Fast forward three years: a more senior medical student gave me advice for entering my clinical clerkship year, an all-encompassing 50-week tour de force of medical specialties. In addition to the mental rigor of providing patient care for the first time, clinical clerkships presented the much more daunting hurdle of impersonating the “professionalism” required by my short, white coat.
Though I pride myself on my ability to meet (and exceed) expectations, I could not reconcile the subjective image of a “student doctor” with the authentic self that I expected to see reflected in my mirror; how the letters “MD” would look emblazoned on a transmasc–divergent–body eluded my wildest imagination. I had cut my hair short in college when I couldn’t take it anymore, but forced myself to keep it closer to Emma Watson than Kristen Stewart, let alone James Dean. I remained most comfortable in flannels, jeans, and Doc Martens—or really anything that could help me forget about my chest for a few minutes. I wore sundresses too, for the only joy I could find in women’s clothing: the double-takes from strangers on the street in response to the bright orange fuzz covering legs and armpits. I convinced myself this was enough, and that I was succeeding at my most difficult daily task of pretending to be a girl.
Shifting to the full-time clinical stage of my education meant building a professional wardrobe. Not just that, this senior student told me, but a femme professional wardrobe, as the first descriptor was baked into the coding of the latter. I knew my size and shopped sales online for my two criteria: 1) doesn’t make me more aware of my chest, and 2) doesn’t need to be ironed. I dissociated from the rest.
Within a month of the amplified charade, I began fainting and developed chronic daily migraines—but my grades were superb. When I looked in the mirror, I saw the woman I was expected to be. A perfectionist at heart, I tried to take pride in my successful masquerade. But, unable to recognize her, felt increasingly numb and hollow.
“Being trans will categorize you as controversial. You need to address it and present yourself as a finished product. They will be wary of choosing someone who might need to take time for medical care, or who might disrupt their program. And don’t use the word ‘transmasculine.’ It could prevent you from matching.”
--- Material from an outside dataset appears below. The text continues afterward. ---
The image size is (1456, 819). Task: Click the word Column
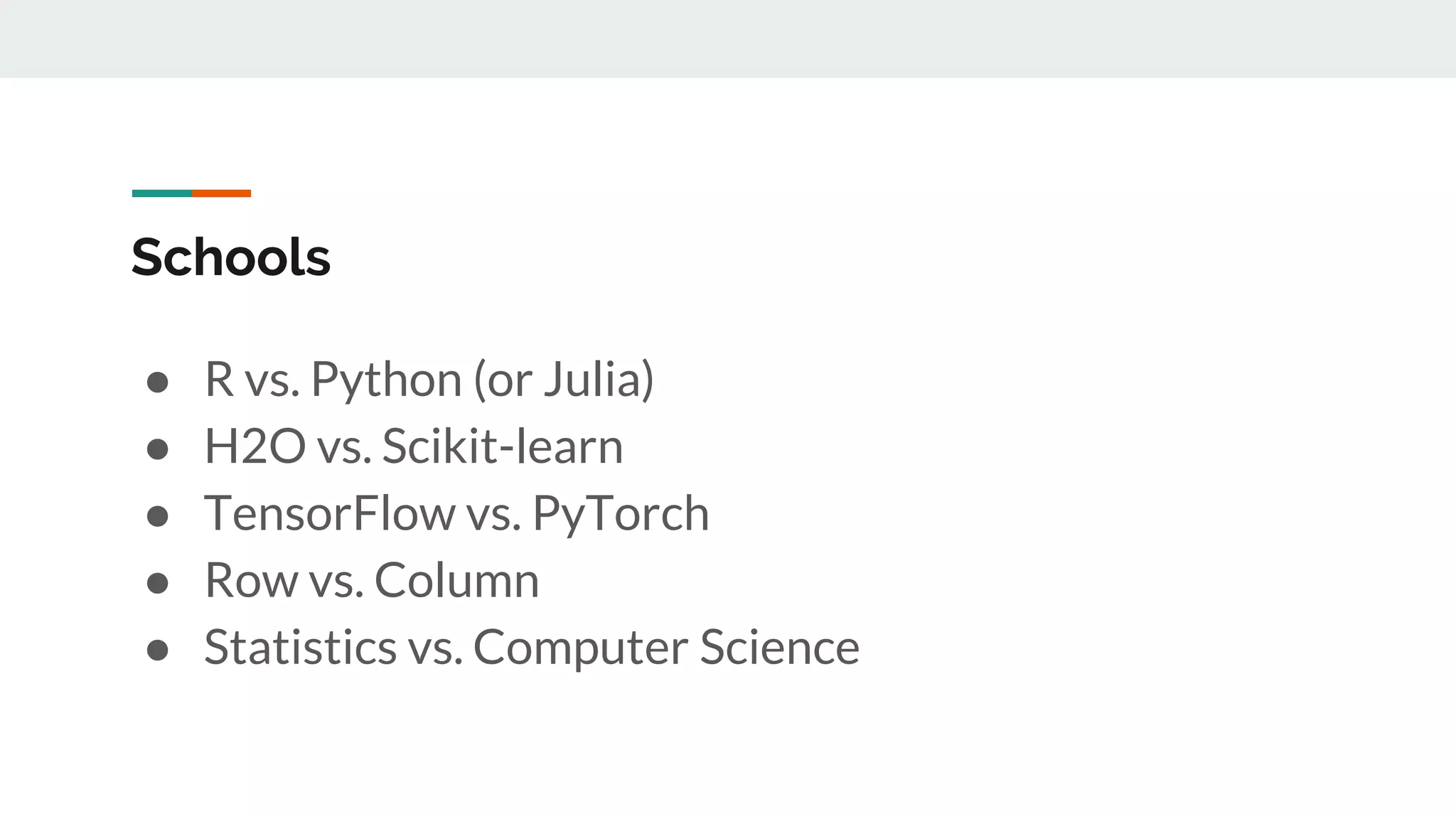pos(456,580)
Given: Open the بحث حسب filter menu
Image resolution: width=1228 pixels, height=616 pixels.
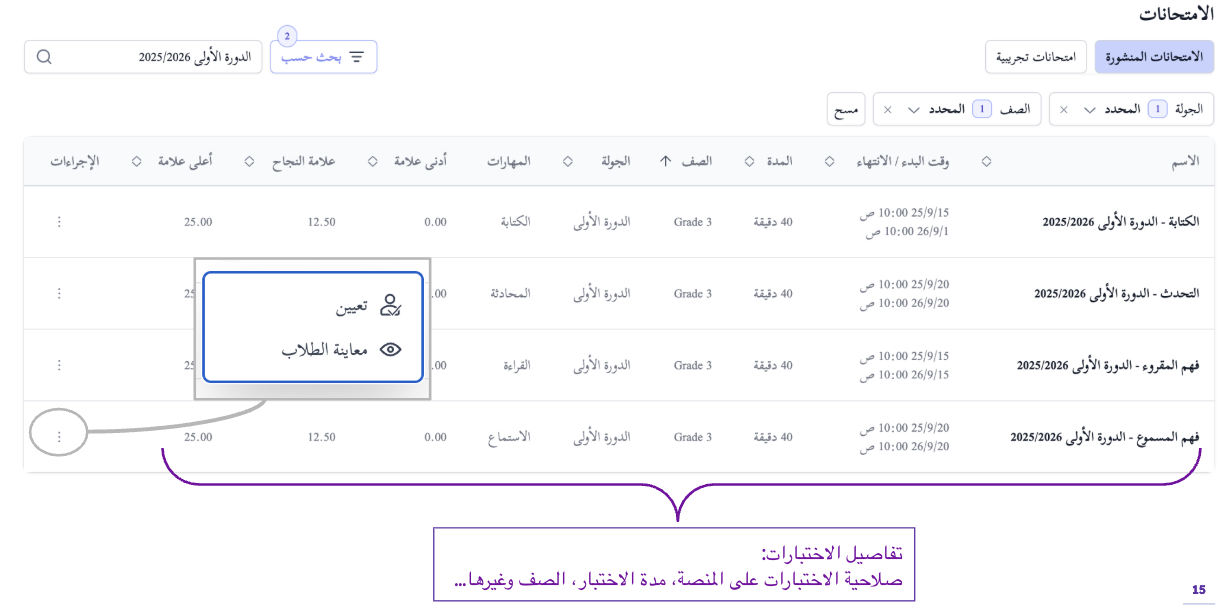Looking at the screenshot, I should tap(323, 57).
A year and a half later, it was time to apply for residency. At the end of my clerkships, I made two life-changing announcements: 1) I was going to pursue psychiatry, and 2) I was (am) trans. I say announcements because neither felt like much of a choice.
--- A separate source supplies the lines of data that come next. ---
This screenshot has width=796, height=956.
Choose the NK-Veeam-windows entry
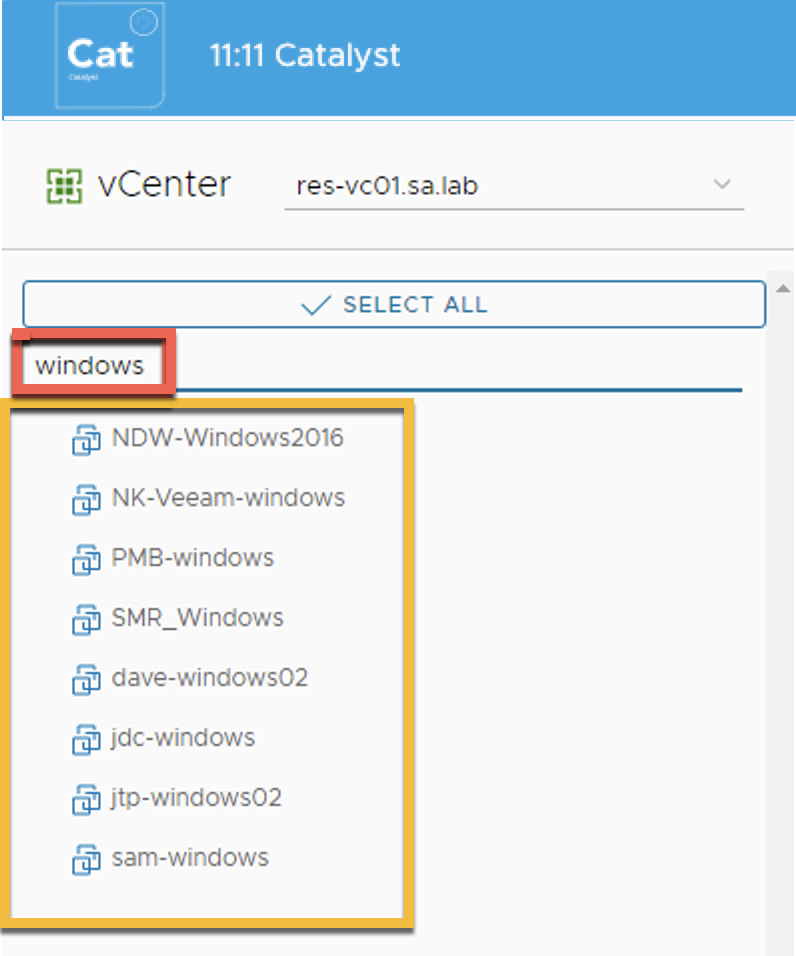pos(228,498)
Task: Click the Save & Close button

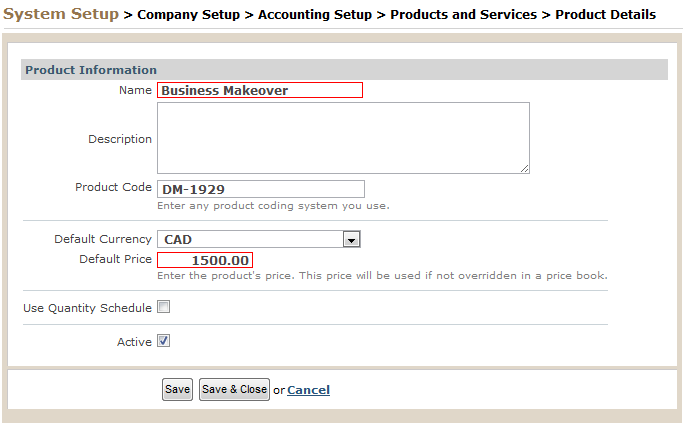Action: [x=234, y=389]
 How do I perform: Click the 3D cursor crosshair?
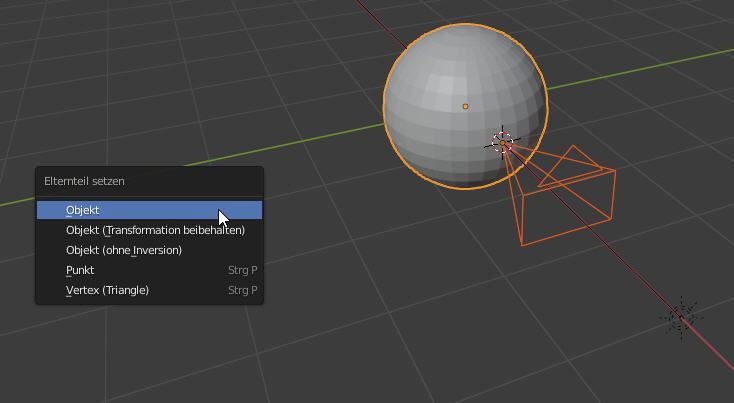[x=503, y=143]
Three hours into my psychiatry rotation the previous year, I felt this profound sensation that I had come home. Providing psychiatric care requires acknowledging individuality, ambiguity, complexity, and humanity, which perfectly aligned with the questions that I was constantly whittling internally—of identity formation, mental health, body image, and interpersonal relationships. Naming my desire to pursue that career path came with a flood of both relief and joy.
Finally coming out as trans—while marked early by relief, and later euphoria—felt much more like admitting personal failure: I could no longer bear to maintain that expected woman façade. A question echoed in that deflation: how can my mold-breaking trans body fit into such narrow understandings of what professionalism can look like, and with that, what a doctor can look like?
I had always understood life as a work in progress. Was the opportunity to change and grow throughout my life the cost of gender deviance? Was the opportunity to admit imperfection the cost of remaking my name and body, in order to survive?
While there are many costs to transness, I refuse to accept that as one. As I embark upon residency interviews in my suit, tie, and James Dean haircut, I hope that my presence—out, loud, and proud—might clear the path slightly for future cohorts. I dream that I will someday have the privilege to mentor medical students who feel able to pursue their training and career while presenting unapologetically as themselves, visible leg hair and all.